Optical imaging is a recent technique that utilizes photons as an information source with applications in a wide range of basic science and clinical studies like pharmacology, cellular biology, and diagnostics. For example, semiconductor nanocrystals, small organic dyes or fluorescent proteins are commonly used as optical labels in in vivo optical imaging. (See, e.g., X. Michalet et al., Science 307, 538 (Jan. 28, 2005); B. Dubertret et al., Science 298, 1759 (Nov. 29, 2002); M. K. So, C. Xu, A. M. Loening, S. S. Gambhir, J. Rao, Nat Biotechnol 24, 339 (March, 2006); N. C. Shaner, P. A. Steinbach, R. Y. Tsien, Nat Methods 2, 905 (December, 2005); and B. N. Giepmans, S. R. Adams, M. H. Ellisman, R. Y. Tsien, Science 312, 217 (Apr. 14, 2006), the disclosures of which are incorporated herein by reference.) Moreover, recent advances in fluorescence microscopy alone have profoundly changed how cell and molecular biology is studied in almost every aspect. (For example, see, Lichtman, J. W. & Conchello, J. A. Nat. Methods 2, 910-919 (2005); Michalet, X. et al. Annu. Rev. Biophys. Biomolec. Struct. 32, 161-182 (2003); Jares-Erijman, E. A. & Jovin, T. M. Nat. Biotechnol. 21, 1387-1395 (2003); Bastiaens, P. I. H. & Squire, A., Trends Cell Biol. 9, 48-52 (1999); and Suhling, K., et al., Photochem. Photobiol. Sci. 4, 13-22 (2005), the disclosures of which are incorporated herein by reference.) Indeed, since the cloning of the green fluorescent protein (GFP) from the jellyfish Aequorea victoria a large variety of genetically encoded fluorescent tags have come to be used in in vivo optical imaging. (See, e.g., Prasher, D. C., et al., Gene 111, 229-233 (1992); and Shaner, N. C., et al., Nat Methods 2, 905-909 (2005), the disclosures of each of which are incorporated herein by reference.) They have proven to be particularly important in analyzing a variety of biological processes such as gene expression, and the localization and dynamics of fluorescent-tagged proteins or fluorescent marked cell populations. (See, e.g., Lippincott-Schwartz, J., et al., Nat Rev Mol Cell Biol 2, 444-456 (2001); and Hadjantonakis, A. K., et al., Nat Rev Genet. 4, 613-625 (2003), the disclosures of each of which are incorporated herein by reference.)

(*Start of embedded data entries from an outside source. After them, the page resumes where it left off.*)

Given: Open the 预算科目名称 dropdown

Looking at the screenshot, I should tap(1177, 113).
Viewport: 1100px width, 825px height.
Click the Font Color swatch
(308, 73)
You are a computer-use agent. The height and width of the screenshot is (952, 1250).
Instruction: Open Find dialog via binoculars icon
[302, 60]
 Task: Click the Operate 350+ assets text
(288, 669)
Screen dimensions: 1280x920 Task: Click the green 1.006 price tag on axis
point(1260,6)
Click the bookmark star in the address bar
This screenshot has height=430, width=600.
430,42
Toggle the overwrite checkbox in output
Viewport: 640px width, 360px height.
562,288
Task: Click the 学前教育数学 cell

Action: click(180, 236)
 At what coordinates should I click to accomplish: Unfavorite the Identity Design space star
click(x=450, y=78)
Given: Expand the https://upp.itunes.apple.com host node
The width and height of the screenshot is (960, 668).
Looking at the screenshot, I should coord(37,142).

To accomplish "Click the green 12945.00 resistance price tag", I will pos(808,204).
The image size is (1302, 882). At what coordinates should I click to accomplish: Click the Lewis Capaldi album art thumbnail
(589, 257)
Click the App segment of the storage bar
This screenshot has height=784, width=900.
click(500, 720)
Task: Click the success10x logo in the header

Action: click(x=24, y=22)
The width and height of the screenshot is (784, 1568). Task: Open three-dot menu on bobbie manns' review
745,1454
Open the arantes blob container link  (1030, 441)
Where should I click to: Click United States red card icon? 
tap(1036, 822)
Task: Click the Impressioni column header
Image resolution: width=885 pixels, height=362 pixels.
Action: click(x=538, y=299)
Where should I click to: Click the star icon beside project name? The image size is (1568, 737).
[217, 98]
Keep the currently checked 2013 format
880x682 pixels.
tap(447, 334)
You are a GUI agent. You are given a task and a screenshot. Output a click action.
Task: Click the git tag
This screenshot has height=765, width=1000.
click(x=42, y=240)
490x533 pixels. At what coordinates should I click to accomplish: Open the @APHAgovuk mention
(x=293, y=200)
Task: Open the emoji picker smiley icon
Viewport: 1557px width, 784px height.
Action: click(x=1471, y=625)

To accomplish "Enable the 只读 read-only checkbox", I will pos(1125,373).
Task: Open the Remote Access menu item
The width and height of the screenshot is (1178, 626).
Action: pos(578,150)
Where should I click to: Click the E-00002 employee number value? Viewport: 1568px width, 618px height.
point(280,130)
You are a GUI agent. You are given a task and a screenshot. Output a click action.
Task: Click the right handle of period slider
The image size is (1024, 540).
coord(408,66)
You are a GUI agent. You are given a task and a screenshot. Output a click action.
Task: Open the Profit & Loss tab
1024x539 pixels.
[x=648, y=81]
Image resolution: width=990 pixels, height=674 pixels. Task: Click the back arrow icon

However, the ultimate need of characterizing biological targets is largely unmet due to fundamental deficiencies associated with the use of fluorescent agents. For example, fluorescent probes face two major limitations that have a significant impact on the signal strength: 1) dye saturation, because the number of photons emitted by the fluorophore in a given time is restricted by the excited state lifetime, and 2) dye bleaching, which limits the total number of photons per dye. Among these problems, bleaching is perhaps the most significant issue in the application of fluorescent probes, limiting significantly the length of time that biological targets can be studied. In particular, directly tracking the lineage of distinct cell populations in tissue or monitoring the dynamics of molecules within single cells depend critically on long-term photostability. In addition, autofluorescence from tissue organic components due to illumination absorption can severely limit the signal-to-noise ratio. Finally, fluorescence is fundamentally an optically incoherent process, and as a result extracting 3D information from the source is inherently difficult.
Accordingly, a need exists for a new probe for imaging/detecting biological structures and processes that avoids the inherent technological limitations found in the fluorescent imaging techniques of the prior art.